● **What is required**: In the Blindspot review, which actor plays Kurt Weller?

● **Page excerpt**:
I need to admit something: I’m bored of watching Blindspot.
It’s too thin to be so complicated. It’s too complicated to be so boring. It’s too boring to spend an hour each week sifting through and discarding 30 minutes of plotline to decode the season’s progress. And, halfway through the season, what I’ve decoded is that there has been very little progress. Sure, there are some theories about who Jane is and where she came from. True, we’ve decrypted a handful of tattoos and seen some bad guys bite it. Yes, we’ve even been introduced to Patterson’s boyfriend and Zapata’s gambling problem, but what have we actually learned? Mostly that Sullivan Stapleton (Kurt Weller) has a mediocre American accent, Jaimie Alexander’s hairstylist is very talented, Alexander (Jane Doe) herself is quite good at martial arts and wearing V-neck tees, and Ashley Johnson (Patterson) has been tasked with providing what little lighthearted relief exists between Jane and Weller’s vapid heart-to-hearts.
It’s as if producers Greg Berlanti, Martin Gero, and their room of writers are stalling because the dog ate their storyboards, or they’re afraid they might run out of tattoos to decode. I can’t imagine either is true; I’m just trying to think of plausible excuses for the paradoxical fast and slow pacing that they’ve shoehorned into each tedious episode of Blindspot. Do they know who Jane Doe is?

[Records in a dataset]

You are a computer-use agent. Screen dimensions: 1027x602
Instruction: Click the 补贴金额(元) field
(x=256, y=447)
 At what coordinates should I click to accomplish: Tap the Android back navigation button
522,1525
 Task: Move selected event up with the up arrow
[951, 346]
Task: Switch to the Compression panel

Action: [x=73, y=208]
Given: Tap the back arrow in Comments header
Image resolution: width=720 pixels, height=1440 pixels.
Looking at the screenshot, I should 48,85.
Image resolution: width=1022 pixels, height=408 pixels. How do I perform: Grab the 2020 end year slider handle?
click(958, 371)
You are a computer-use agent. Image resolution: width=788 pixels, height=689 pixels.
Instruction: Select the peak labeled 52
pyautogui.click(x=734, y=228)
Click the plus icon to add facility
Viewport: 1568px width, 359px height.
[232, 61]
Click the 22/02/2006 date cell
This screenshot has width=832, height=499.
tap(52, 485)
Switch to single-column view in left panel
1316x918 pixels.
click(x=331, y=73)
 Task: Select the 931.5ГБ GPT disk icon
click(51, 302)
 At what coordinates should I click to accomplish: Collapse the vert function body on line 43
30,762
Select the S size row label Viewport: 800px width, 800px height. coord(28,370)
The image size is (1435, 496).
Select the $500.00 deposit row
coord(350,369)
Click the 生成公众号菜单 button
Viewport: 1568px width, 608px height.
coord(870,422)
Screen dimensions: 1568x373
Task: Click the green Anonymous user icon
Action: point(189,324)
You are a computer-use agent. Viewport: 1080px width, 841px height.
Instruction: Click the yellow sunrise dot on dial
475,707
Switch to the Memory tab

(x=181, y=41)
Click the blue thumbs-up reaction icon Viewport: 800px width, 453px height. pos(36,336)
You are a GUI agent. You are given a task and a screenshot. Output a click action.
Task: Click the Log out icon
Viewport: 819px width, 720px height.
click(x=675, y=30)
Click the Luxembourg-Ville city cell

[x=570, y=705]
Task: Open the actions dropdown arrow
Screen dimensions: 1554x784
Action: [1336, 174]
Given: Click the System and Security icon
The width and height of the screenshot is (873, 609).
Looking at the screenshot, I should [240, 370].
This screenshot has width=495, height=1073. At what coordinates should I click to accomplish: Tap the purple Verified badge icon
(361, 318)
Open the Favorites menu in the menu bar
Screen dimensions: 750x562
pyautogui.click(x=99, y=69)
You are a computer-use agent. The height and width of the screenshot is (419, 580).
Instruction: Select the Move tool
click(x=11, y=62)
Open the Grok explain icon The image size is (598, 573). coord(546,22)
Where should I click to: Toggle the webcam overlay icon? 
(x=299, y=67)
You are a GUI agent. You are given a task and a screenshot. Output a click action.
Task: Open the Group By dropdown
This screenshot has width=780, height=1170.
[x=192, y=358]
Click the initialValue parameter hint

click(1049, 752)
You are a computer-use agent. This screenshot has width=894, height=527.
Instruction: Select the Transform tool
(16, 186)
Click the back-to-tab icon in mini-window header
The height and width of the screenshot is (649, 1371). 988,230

● **Solution**: Sullivan Stapleton